Are you someone with a strong interest in consumer behavior, and what makes people tick? Perhaps you possess good listening skills, and conducting focus groups – getting information from people - would be intuitive for you. Maybe you are highly organized, and have good time management skills. Market Research analysts have to be good at details. Or perhaps you are a right brain and left brain kind of person. Market research analysts have to be familiar with, and good at both qualitative and quantitative research methods.

If this sounds like you, then becoming a market research analyst, may offer you many rewards.

Market research analysts study market conditions and examine potential sales associated with a product or service. These essential professionals help companies understand the demands of their consumers, who will buy a product and how an item should be priced. With this in mind, here's everything you need to know about the path to becoming a market research analyst.

How to Become a Market Research Analyst

If you're interested in becoming a market research analyst, the first step is to obtain at least a bachelor's degree in a relevant field, such as business, statistics, or marketing. While this is the base level required by most positions, some positions require at least a master's degree, in a field like marketing, statistics, or business analytics. People also obtain degrees in fields like mathematics, economics, computer science, communications, or psychology.

What Does a Market Research Analyst Do?

Market research analysts serve a critical purpose in the modern workforce. By obtaining and analyzing data on consumers and competitors, market research analysts work to study consistently changing market conditions. In doing this, they examine the potential sales of a service or a product. Market research analysts are used across most industries. Most work full-time and under strict deadlines, so the skill of time management is essential.

The daily duties of a market research analyst may include the following:

  • Monitor and forecast sales and marketing trends.
  • Measure the effectiveness of marketing strategies and programs.
  • Collect data about consumers, market conditions and competitors.
  • Use statistical software to analyze data.
  • Convert complex data into tables, graphs, and reports.
  • Prepare reports and present the compiled results to management and clients.

Market research analysts serve a simple product for companies: they analyze data and make it easier for companies to understand.

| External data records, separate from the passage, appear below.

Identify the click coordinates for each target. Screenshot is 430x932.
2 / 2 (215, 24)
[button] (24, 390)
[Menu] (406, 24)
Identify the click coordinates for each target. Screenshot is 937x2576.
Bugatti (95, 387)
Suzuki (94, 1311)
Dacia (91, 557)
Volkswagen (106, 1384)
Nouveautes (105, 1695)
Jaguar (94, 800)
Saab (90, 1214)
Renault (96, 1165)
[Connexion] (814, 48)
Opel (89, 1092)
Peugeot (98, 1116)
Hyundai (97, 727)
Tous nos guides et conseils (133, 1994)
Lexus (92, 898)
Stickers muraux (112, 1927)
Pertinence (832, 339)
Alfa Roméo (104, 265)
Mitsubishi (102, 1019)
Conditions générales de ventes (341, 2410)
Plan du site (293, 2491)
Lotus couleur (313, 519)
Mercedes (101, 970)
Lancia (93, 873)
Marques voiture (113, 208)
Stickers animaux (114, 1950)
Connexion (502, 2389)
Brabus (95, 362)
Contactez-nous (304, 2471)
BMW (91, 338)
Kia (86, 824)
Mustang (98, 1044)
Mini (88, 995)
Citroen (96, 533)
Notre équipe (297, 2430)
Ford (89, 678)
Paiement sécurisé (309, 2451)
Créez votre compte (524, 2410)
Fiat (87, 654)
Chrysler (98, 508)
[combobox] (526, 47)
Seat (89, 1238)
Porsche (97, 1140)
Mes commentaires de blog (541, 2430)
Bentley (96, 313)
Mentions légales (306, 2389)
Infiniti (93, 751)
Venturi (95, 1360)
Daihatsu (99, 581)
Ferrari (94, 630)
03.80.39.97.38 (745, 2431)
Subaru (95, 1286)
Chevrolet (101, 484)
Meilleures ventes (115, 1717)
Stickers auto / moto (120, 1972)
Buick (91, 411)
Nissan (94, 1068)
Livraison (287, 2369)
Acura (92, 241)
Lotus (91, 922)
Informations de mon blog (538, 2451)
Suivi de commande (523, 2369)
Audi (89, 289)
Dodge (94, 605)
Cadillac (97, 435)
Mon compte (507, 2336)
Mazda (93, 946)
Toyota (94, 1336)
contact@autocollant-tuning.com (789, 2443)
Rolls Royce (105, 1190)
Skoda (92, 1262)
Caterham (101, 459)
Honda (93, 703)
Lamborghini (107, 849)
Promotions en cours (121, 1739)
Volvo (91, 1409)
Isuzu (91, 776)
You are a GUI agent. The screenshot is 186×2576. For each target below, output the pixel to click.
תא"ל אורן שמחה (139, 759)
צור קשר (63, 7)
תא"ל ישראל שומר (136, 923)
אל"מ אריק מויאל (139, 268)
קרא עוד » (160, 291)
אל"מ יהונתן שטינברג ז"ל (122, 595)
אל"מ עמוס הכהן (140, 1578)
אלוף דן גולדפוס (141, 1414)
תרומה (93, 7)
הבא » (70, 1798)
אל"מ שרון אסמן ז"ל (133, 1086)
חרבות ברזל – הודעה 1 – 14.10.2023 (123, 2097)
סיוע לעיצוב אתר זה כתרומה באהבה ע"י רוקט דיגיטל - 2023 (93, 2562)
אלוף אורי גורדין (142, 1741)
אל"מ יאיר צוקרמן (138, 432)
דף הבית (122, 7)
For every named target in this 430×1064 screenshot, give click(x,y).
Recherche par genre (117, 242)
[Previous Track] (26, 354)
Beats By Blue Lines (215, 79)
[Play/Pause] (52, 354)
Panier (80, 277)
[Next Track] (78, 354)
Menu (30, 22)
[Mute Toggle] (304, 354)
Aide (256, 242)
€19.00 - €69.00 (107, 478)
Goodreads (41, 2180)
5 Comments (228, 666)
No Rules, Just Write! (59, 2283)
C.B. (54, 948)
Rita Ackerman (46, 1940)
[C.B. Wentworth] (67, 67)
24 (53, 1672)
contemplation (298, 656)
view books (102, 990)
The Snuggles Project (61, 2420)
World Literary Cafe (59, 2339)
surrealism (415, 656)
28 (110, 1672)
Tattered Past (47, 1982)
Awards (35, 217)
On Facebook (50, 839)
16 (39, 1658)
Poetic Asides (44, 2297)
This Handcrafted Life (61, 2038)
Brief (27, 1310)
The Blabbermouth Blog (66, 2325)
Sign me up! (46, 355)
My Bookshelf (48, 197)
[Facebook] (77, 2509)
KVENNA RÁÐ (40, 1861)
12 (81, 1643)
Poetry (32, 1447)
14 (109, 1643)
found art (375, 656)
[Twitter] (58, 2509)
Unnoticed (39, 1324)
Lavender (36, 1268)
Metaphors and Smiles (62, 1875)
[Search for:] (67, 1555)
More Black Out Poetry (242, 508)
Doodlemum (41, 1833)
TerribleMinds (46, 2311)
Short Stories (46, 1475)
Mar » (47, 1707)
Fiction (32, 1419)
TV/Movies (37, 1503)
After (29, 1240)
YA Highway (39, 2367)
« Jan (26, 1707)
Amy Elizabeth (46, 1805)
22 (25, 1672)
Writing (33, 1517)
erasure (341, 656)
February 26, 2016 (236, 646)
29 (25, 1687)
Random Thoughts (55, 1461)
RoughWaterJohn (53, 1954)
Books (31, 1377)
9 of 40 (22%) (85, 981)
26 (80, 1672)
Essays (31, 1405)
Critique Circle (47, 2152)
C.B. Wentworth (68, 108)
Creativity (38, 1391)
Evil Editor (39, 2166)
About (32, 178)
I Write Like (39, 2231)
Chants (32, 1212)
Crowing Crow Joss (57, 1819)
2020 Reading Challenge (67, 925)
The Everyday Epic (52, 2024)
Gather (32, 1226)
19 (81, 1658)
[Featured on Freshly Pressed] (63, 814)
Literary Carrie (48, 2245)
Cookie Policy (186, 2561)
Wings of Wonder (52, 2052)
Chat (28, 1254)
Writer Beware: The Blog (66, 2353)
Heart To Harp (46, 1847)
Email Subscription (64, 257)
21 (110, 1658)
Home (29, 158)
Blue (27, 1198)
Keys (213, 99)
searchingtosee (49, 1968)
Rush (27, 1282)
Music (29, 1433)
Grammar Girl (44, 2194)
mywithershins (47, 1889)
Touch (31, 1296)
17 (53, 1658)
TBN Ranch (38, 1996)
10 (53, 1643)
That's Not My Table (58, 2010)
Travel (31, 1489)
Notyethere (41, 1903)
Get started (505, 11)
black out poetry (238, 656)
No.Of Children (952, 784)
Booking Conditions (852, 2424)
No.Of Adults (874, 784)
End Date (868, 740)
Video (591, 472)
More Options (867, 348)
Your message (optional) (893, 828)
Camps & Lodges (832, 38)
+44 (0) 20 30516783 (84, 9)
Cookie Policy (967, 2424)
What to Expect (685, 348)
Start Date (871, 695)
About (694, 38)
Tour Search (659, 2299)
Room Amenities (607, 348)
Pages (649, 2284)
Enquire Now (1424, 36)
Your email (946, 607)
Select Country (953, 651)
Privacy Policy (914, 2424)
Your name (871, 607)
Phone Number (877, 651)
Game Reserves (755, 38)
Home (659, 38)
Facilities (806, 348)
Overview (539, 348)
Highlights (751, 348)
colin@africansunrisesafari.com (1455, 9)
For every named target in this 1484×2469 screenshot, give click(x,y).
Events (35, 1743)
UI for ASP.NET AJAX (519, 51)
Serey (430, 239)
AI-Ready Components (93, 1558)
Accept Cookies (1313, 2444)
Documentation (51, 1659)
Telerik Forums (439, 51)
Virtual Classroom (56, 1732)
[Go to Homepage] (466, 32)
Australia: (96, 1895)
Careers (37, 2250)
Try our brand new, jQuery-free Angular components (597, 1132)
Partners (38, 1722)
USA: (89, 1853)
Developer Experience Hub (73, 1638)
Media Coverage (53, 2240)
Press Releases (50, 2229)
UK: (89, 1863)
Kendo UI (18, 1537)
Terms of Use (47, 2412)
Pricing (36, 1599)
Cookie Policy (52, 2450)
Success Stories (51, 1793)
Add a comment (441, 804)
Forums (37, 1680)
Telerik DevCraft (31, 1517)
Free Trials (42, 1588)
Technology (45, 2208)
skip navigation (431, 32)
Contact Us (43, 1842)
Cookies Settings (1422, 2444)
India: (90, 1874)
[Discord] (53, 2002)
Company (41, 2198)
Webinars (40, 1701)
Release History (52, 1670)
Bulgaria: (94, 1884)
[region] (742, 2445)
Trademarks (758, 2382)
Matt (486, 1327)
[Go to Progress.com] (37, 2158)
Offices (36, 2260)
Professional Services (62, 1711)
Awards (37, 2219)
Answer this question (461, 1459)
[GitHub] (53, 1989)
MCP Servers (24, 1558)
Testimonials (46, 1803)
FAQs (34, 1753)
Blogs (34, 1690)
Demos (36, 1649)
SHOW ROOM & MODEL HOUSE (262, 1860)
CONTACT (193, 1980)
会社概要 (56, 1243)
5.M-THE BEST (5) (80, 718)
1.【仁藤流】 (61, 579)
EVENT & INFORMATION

What are the Skills You Need to be a Market Research Analyst?

The skills needed to be a market research analyst are many - in addition to being organized and comfortable with multi-tasking, good market research analysts also need to understand how to work in dynamic, fast-paced environments. Additional skills needed include analyzing data, writing reports, collecting data, surveying data and similar skills.

Here are some of the essential skills for market research analysts:

  • Analytical skills. Market research analysts must be able to process and understand large amounts of data at any given time.
  • Critical-thinking skills. Market research analysts must be able to assess available information and determine which marketing strategies or outlooks would work best for a company.
  • The ability to analyze details. Market research analysts must be able to interpret and analyze details and process precise data analysis.
  • Solid communication skills. Market research analysts need to possess strong communication skills as they gather information, interpret data and present results.
  • Computer programming skills. While each job description varies slightly, a general rule of thumb is that you'll want to be familiar with Excel, R, SAS, and SPSS statistical software. You may also want to learn programming languages like SQL.

Market Research Analyst Education Requirements?

If you're thinking of becoming a market research analyst, there are a few educational things you need to get under your belt. Here are a few

  • Certification. While certification is voluntary, analysts that pursue certification have an additional level of professional competence that may be attractive to some employers. Certification can be obtained through the Marketing Research Association and similar bodies. If candidates wish to become certified, they must go through an exam, become a member of a professional organization and have at least three years of experience in the field.
  • Bachelor's degree. People who want to become a market research analyst must obtain a bachelor's degree first and foremost. Candidates may also undergo a master's degree program or pursue non-traditional pathways including boot camps and online courses. Luckily for interested individuals, many popular universities offer bachelor's degree programs, including Syracuse University, U.C. Berkeley, George Washington University and others.
  • Master's degree. The best-paying market research analyst positions require a master's degree. Luckily, MBA programs with an Analytics Focus are available from many different universities in the U.S., both online and in-person.

Who Typically Hires Market Research Analysts?

Market research analysts are needed across all market verticals. They're commonly hired by technology companies, for example, or by companies that work with a large amount of data and need a professional to help them interpret it.

Popular employers of market research analysts include universities, state organizations and privately held companies. These companies are widespread and feature across the country.

Market Research Analyst Salaries - What can you Expect to Earn?

Currently, the market rate for a market research analyst salary is about $62,560 annually or about $30.08 hourly.

The job outlook for the market research analyst is projected to grow about 23 percent between 2016 and 2026. This is much faster than the average for all other occupations. The growth of this job position is driven by the increasing importance of data and market research in all industries.

While the average salary in major cities varies, the lower 25th percentile of the population earns about $45,550 annually, while the upper 75th percentile earns about $88,260.

Deciding to Become a Market Research Analyst

Deciding to become a market research analyst is a wise decision. Luckily, it's also a very attainable one. By obtaining a degree, pursuing certification and working an internship, it's easy to find a job that pays well in virtually any industry you're interested in working in for the next several years.